Molti affermano che con la riforma «i parchi non sono più luoghi dove si tutela la natura ed il paesaggio». Ribadisco che l’art. 1, che stabilisce a cosa servono le aree protette, non è stato modificato di una virgola. La nuova formulazione del “Piano del parco” impone valutazioni e programmazioni che riguardano la biodiversità e il patrimonio culturale e il piano deve contenere la «definizione degli obiettivi di conservazione dei valori naturali e culturali».

Oggi in Italia sono molte le specie che grazie al lavoro dei parchi sono tornate a popolare i nostri boschi e foreste italiane: Stambecco, Orso marsicano, Camoscio appenninico, Lupo; solo per citarne alcune. Un risultato ottenuto pur in assenza di quella Carta Natura di cui siamo in attesa da oltre 25 anni.
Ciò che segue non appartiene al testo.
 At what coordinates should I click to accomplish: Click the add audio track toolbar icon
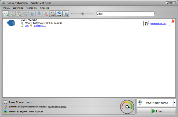click(13, 13)
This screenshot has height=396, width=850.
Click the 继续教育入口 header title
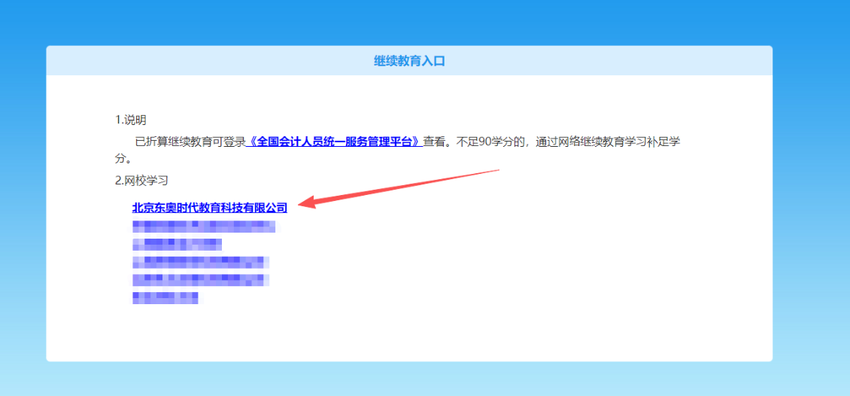[x=409, y=61]
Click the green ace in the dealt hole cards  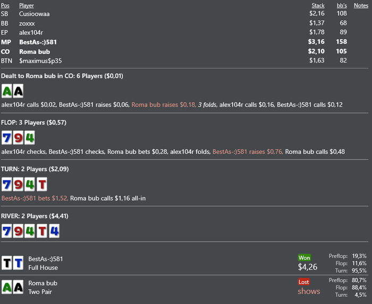7,91
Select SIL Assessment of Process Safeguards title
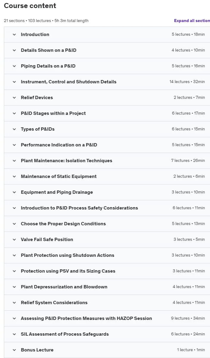The image size is (210, 358). click(65, 334)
La legge re-introduce il piano triennale per le aree protette. Uno strumento fermo da più di venti anni e su cui si stanziano 30 milioni di euro, privilegiando i parchi regionali e le aeree marine protette, i soggetti più in difficoltà dal punto di vista economico.
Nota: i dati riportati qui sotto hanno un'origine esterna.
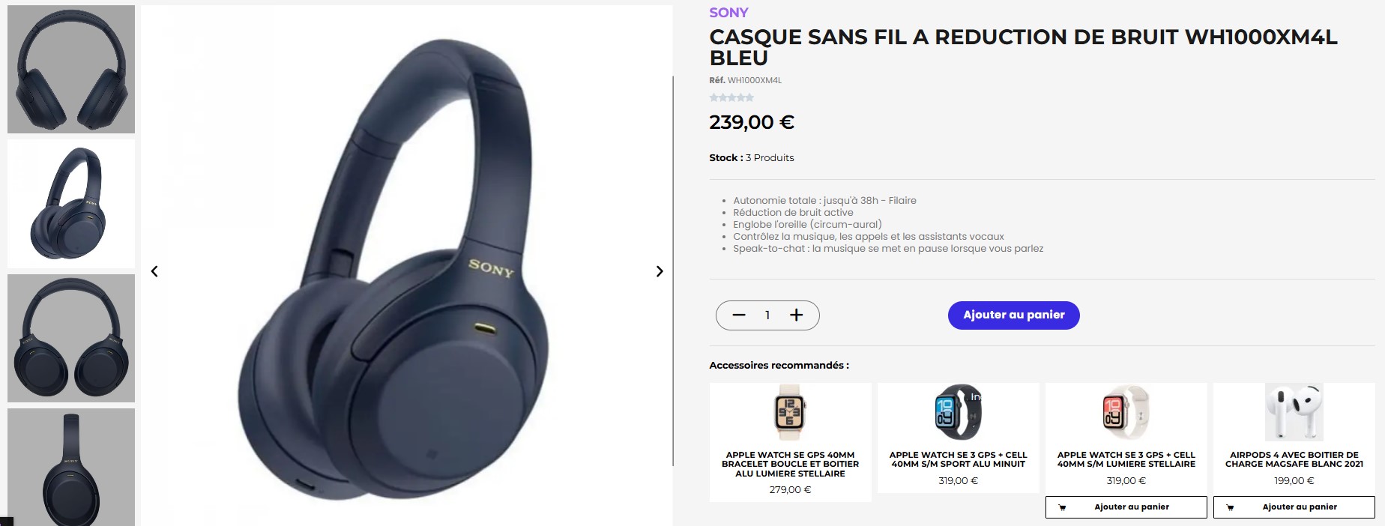Increase quantity with the plus icon
This screenshot has height=526, width=1385.
point(797,315)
Con i nuovi criteri di governance la “componente scientifica” viene ampliata. Si prevede che il rappresentante del mondo scientifico non sia designato solo da Ispra, ma possa esserlo anche da altre associazioni scientifiche (ad es. Unione zoologica italiana, società botanica ); scegliendo di volta in volta lo specialista migliore e più adatto a quella realtà. Allo stesso modo la presenza di rappresentanze di agricoltori o pescatori aiuterà lo sviluppo dell’economia sostenibile nelle aree del Parco (che restano suddivise in zone).

Sulle “royalties” l’unica novità è che le attività già esistenti (e solo quelle) oltre che continuare a pagare i canoni concessori allo Stato, dovranno anche pagare una quota ai parchi. E se non rispettano le norme che riguardano le emissioni, i reflui o quant’altro, saranno sanzionate.
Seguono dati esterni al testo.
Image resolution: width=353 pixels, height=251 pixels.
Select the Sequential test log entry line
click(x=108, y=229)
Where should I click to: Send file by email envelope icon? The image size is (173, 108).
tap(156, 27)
Sul ruolo dei presidenti dei parchi, la 394 vigente non prevede nessuna prerogativa per farlo, dice soltanto che è «nominato dal Ministro dell’Ambiente d’intesa con il presidente della regione». E infatti in questi 26 anni, tra gli oltre 70 nominati abbiamo avuto di tutto: maestri sci, immobiliaristi, musicisti, sindaci ed ex sindaci, giornalisti, avvocati, medici, politici di professione, un biologo, un veterinario. Alcuni sono stati ottimi presidenti; altri pessimi, in modo abbastanza indipendente dalla categoria di appartenenza. Con la riforma invece il presidente dovrà essere in possesso «di comprovata esperienza in campo ambientale, nelle professioni, ovvero di indirizzo o di gestione in strutture pubbliche o private». E veniamo al direttore, anche qui la legge attuale non prevede nessuna caratteristica che deve avere, dice soltanto che è scelto all’interno di un albo presso il ministero dell’ambiente, al quale si accede tramite un concorso per titoli. E infatti, anche per i direttori val quanto detto per i presidenti. In questi 26 anni nell’albo abbiamo visto di tutto: laureati in psicologia, lettere, geografia, medicina, filosofia. La modifica invece introduce delle caratteristiche che il direttore deve avere.

È per questi motivi che la Federparchi, che rappresenta le aree protette italiane alla quale sono associati tutti i parchi nazionali italiani, oltre 100 dei 130 parchi regionali e la maggioranza delle aree marine protette, ha deciso di accompagnare e sostenere il processo di riforma. Così come hanno fatto Cai, Fai, Legambiente, Slow Food e Tci che hanno ribadito con chiarezza che non sono poche le novità positive introdotte dalla Camera al testo di riforma della 394.